• _Exercise description_: The lines from the top of the data down to the line with "1113x625 pixels." should be repeated exactly, both ends included.

┌──

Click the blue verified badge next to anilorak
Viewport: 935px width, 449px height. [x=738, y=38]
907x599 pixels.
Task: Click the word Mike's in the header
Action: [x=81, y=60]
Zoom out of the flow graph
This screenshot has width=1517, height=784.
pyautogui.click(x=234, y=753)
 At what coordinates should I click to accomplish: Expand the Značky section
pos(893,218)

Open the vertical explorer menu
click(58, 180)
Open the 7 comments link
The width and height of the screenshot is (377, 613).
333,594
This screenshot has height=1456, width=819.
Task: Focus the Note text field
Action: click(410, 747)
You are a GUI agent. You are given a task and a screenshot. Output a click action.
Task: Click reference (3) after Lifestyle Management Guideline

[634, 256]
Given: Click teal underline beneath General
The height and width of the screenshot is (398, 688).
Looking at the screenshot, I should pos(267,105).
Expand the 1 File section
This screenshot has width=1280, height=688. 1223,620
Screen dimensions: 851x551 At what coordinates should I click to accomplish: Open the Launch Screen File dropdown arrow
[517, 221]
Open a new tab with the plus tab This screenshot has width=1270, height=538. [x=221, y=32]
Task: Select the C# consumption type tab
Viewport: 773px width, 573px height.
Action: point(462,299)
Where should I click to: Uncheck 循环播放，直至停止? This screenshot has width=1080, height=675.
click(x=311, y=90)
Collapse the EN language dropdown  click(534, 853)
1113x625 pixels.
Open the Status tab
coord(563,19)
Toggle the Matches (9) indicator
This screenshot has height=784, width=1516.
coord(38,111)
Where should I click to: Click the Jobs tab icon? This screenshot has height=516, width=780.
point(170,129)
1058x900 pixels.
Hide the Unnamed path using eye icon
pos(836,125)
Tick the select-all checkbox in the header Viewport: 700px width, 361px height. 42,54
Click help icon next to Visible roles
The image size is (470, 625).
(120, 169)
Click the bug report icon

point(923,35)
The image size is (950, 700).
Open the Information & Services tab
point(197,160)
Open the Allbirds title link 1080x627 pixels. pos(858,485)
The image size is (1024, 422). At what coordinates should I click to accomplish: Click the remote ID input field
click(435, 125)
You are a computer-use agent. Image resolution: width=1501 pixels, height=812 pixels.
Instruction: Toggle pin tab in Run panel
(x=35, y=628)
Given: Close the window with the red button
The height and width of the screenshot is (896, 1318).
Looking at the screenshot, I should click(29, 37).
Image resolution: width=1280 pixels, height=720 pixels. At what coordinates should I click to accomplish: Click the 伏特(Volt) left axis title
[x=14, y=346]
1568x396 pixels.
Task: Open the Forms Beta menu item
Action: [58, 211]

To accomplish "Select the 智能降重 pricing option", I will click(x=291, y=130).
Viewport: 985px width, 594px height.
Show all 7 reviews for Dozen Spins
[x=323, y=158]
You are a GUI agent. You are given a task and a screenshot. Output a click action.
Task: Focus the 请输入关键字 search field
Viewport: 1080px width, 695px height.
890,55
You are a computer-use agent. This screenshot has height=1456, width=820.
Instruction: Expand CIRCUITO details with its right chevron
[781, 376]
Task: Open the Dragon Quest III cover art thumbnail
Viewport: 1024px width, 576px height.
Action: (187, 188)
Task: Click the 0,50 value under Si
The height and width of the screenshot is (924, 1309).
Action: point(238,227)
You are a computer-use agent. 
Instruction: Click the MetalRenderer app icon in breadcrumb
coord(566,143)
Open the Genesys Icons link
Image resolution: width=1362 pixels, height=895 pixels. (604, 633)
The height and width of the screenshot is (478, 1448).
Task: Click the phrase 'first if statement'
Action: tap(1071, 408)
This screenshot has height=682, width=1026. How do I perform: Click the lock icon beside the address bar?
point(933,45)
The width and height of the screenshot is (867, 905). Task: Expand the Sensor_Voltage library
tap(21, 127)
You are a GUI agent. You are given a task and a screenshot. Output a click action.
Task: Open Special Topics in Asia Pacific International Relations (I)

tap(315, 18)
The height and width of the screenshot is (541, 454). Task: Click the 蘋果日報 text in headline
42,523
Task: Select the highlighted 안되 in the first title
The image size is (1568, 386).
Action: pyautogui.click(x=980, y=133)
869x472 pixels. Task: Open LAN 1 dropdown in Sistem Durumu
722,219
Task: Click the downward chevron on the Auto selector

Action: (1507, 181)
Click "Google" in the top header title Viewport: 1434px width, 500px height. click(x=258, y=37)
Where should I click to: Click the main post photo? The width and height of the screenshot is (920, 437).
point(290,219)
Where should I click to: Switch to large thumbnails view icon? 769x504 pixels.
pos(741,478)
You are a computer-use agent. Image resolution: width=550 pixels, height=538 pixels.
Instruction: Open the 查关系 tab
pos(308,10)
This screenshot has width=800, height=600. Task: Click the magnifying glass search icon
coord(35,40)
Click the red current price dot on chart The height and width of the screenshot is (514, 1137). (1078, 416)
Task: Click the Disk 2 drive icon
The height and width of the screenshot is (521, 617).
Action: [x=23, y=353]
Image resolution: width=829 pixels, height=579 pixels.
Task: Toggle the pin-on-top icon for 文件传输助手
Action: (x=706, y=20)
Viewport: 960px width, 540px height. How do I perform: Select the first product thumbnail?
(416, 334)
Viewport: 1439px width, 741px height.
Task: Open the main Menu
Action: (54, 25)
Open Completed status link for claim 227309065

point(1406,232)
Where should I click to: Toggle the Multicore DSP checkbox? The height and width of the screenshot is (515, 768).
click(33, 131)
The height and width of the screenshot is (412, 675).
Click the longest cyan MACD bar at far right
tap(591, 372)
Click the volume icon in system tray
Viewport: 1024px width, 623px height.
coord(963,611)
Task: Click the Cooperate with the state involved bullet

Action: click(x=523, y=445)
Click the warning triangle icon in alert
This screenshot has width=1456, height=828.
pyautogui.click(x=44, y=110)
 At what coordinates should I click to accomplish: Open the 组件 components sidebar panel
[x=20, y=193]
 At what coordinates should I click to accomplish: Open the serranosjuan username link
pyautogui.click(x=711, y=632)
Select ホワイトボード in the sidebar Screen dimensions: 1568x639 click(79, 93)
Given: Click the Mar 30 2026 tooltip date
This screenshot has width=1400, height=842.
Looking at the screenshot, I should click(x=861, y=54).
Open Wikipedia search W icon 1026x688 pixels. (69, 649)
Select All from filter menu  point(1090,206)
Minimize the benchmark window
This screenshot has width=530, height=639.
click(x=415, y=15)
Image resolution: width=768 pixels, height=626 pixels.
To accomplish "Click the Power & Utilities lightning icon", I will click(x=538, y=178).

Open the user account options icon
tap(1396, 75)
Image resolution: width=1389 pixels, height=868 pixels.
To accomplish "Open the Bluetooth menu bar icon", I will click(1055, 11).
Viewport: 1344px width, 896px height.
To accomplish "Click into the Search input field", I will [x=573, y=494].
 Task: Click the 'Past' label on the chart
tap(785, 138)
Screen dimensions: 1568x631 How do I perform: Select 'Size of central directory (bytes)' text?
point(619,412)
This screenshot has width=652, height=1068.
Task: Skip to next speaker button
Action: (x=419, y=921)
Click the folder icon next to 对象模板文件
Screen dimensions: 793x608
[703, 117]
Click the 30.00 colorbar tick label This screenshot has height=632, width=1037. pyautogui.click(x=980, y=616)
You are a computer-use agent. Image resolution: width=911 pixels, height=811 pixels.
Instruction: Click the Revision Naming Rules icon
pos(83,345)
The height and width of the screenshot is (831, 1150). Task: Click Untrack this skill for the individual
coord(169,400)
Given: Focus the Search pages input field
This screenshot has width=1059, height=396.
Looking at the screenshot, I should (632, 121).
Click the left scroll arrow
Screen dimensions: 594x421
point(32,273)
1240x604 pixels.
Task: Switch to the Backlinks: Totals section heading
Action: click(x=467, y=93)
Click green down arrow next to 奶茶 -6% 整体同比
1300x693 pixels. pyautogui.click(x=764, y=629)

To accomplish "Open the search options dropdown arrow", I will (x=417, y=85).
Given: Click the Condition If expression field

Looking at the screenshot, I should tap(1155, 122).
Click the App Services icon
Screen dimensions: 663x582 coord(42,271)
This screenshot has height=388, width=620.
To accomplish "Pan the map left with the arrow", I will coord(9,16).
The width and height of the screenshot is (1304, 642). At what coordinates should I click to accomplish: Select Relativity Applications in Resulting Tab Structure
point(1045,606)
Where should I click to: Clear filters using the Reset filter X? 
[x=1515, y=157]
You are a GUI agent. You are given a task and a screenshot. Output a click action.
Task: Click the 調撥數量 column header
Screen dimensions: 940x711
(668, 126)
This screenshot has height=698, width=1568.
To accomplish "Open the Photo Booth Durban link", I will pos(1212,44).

└──

• _Answer area_:
Click the blue verified badge next to anilorak
Viewport: 935px width, 449px height. [x=738, y=38]
907x599 pixels.
Task: Click the word Mike's in the header
Action: [x=81, y=60]
Zoom out of the flow graph
This screenshot has width=1517, height=784.
pyautogui.click(x=234, y=753)
 At what coordinates should I click to accomplish: Expand the Značky section
pos(893,218)

Open the vertical explorer menu
click(58, 180)
Open the 7 comments link
The width and height of the screenshot is (377, 613).
333,594
This screenshot has height=1456, width=819.
Task: Focus the Note text field
Action: click(410, 747)
You are a GUI agent. You are given a task and a screenshot. Output a click action.
Task: Click reference (3) after Lifestyle Management Guideline

[634, 256]
Given: Click teal underline beneath General
The height and width of the screenshot is (398, 688).
Looking at the screenshot, I should pos(267,105).
Expand the 1 File section
This screenshot has width=1280, height=688. 1223,620
Screen dimensions: 851x551 At what coordinates should I click to accomplish: Open the Launch Screen File dropdown arrow
[517, 221]
Open a new tab with the plus tab This screenshot has width=1270, height=538. [x=221, y=32]
Task: Select the C# consumption type tab
Viewport: 773px width, 573px height.
Action: point(462,299)
Where should I click to: Uncheck 循环播放，直至停止? This screenshot has width=1080, height=675.
click(x=311, y=90)
Collapse the EN language dropdown  click(534, 853)
1113x625 pixels.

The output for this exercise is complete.